KU Endowment’s losses for fiscal year estimated at 20 percent

A wicked year on Wall Street has caused the Kansas University Endowment Association to post it largest investment losses in recent memory.

As leaders of the Endowment Association on Tuesday closed the books on the organization’s fiscal year, they said the association’s return on investments likely will be in the negative 20 percent range when the final accounting is completed later this year.

“Certainly the financial crisis we’ve experienced in recent months was broad enough that it affected every asset class,” said Dale Seuferling, president of the Endowment Association. “There really was no where to hide to avoid that downturn.”

The losses are well off the Endowment Association’s historical rate of returns. For the previous three years, the association’s long-term investment program averaged a growth rate of 9.7 percent, and since 1988 it has averaged a 10.3 percent growth rate.

Now, a question becomes whether the Endowment Association will hold its spot among a rather small group of universities — 77 at the end of the last fiscal year — that have an endowment greater than $1 billion.

Jeff Davis, senior vice president for investments for the association, said he believed the total value of all assets of the association — last year valued at $1.52 billion — will remain above the $1 billion mark. But he said it was too early to predict whether the more closely watched value of endowed funds — valued at $1.21 billion last year — will remain above the mark.

Either way, endowment leaders said they believe the association has done its best to hold its own during a tough year.

“I think our performance is pretty much in line with our peers,” Davis said.

He said during the first 11 months of the fiscal year, the Endowment Association’s rate of return was a negative 22 percent. During the same time period — according to a study by Northern Trust Universe and reported on by The Wall Street Journal — endowments of more than $1 billion suffered a median decline of 19.9 percent. That average is based on 90 large endowments and foundations that Northern Trust Co. serves as a custodian for. The S&P 500 during the same time period posted a decline of about 28 percent.

The Endowment Association’s performance was better than several of the traditional leaders in the university endowment field.
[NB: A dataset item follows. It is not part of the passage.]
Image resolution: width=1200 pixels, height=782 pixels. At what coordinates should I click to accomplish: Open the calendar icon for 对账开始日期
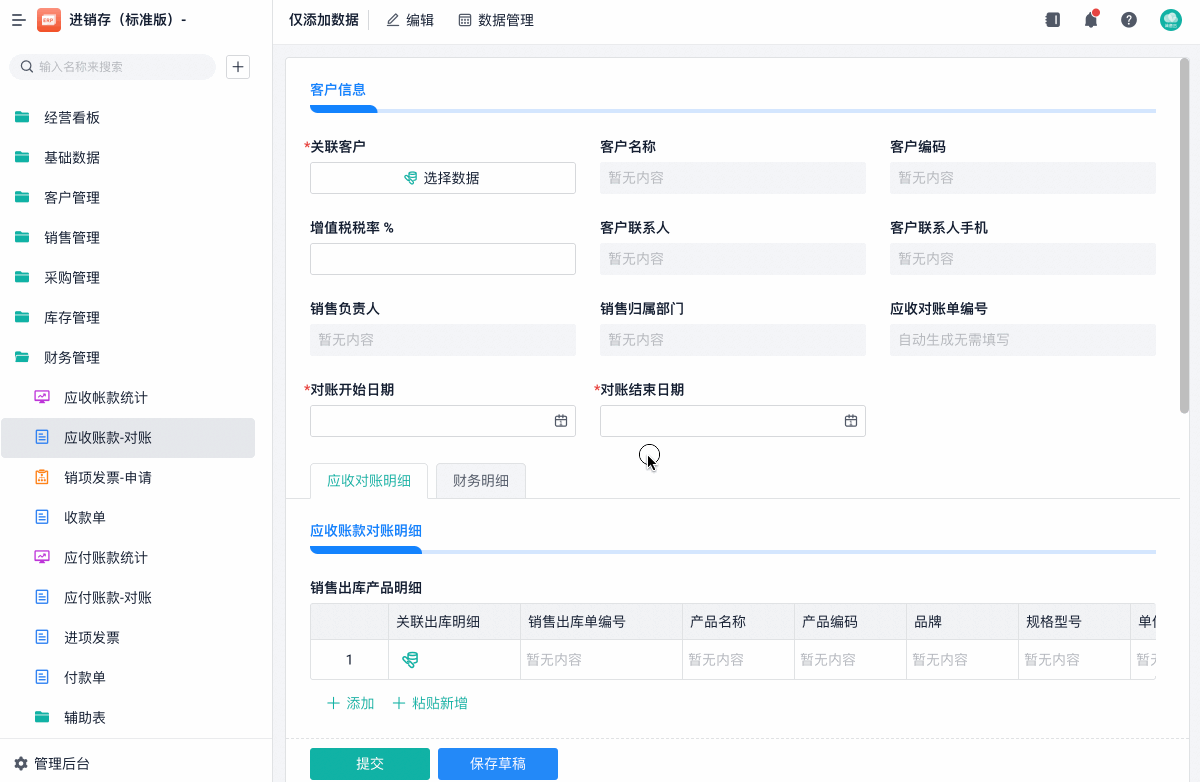561,421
For example, Harvard — which in 2008 had the largest endowment at $36.5 billion — reportedly is set to post investment losses of about 30 percent. Princeton University, Yale University, Stanford University, and the Massachusetts Institute of Technology all are reportedly preparing for declines of 25 percent to 30 percent for the year.

Harvard, in particular, reportedly has been dogged by cash shortages during the year. Harvard and other top-performing endowments in recent years have been investing in private equity markets and hedge funds to boost returns. But this year those investment vehicles faltered, as did all others, and those holdings became particularly difficult to sell when endowments needed to generate cash.
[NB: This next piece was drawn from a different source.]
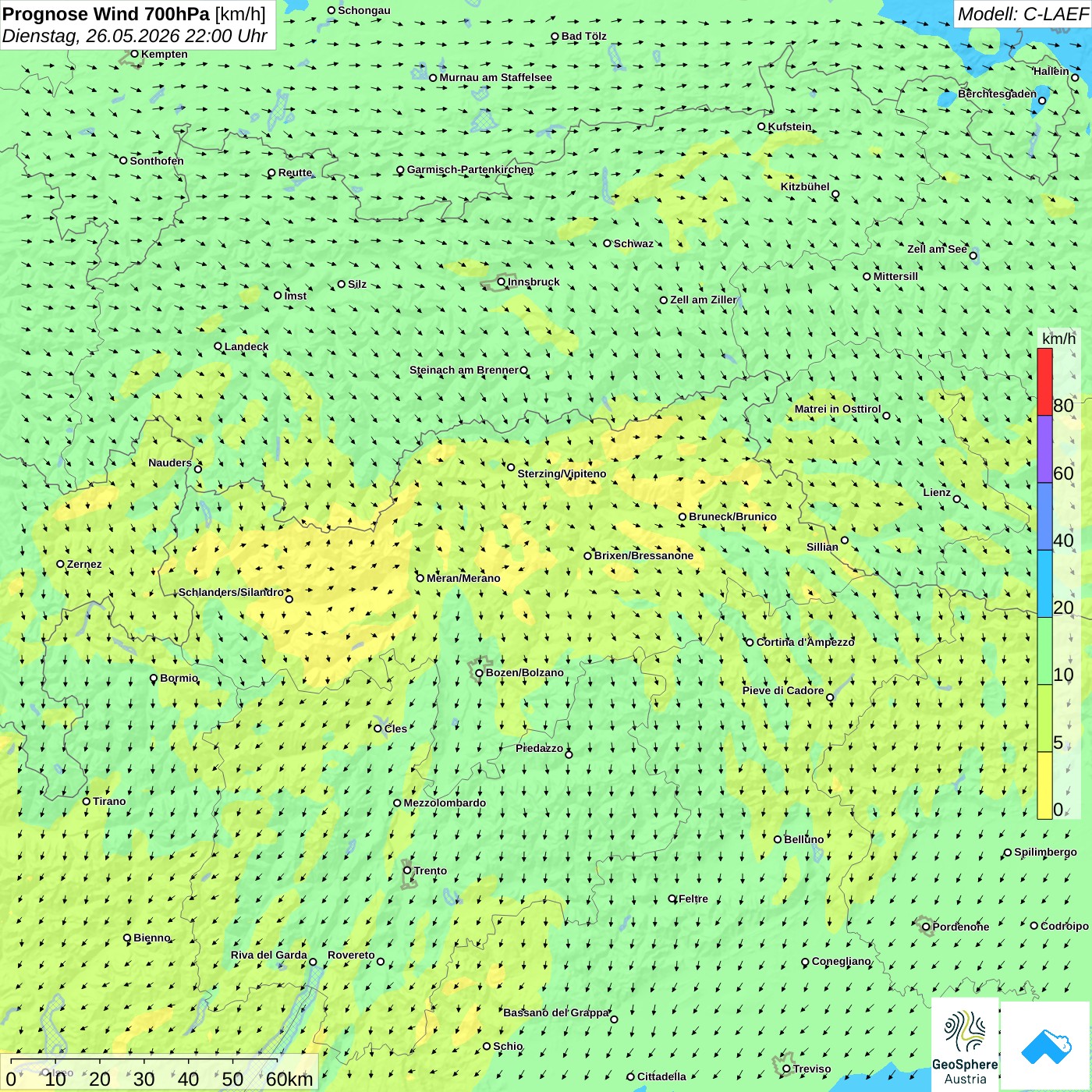1092x1092 pixels.
Task: Select the Trento location marker
Action: point(407,870)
Davis said the KU Endowment largely has avoided those type of investments. He said investments in private equity and venture capital account for less than 1 percent of the association’s portfolio.

And unlike some other large endowments, the Endowment Association has avoided leveraging — or borrowing against its holdings — to make additional investments.

“I think what we’ve done here is taken a very long view of those sorts of investments,” Davis said. “We decided to proceed very cautiously.”

Still, this year’s results for the KU Endowment were worse than Seuferling could remember in a long time. He’s been with the association in various positions since 1981. He said the bursting of the tech bubble in the early part of this decade was a previous low water mark in terms of investment performance. In 2002, the Endowment Association posted an investment return of negative 7.9 percent.

“You hoped you wouldn’t see those type of returns in the same generation, but this definitely topped that,” Seuferling said.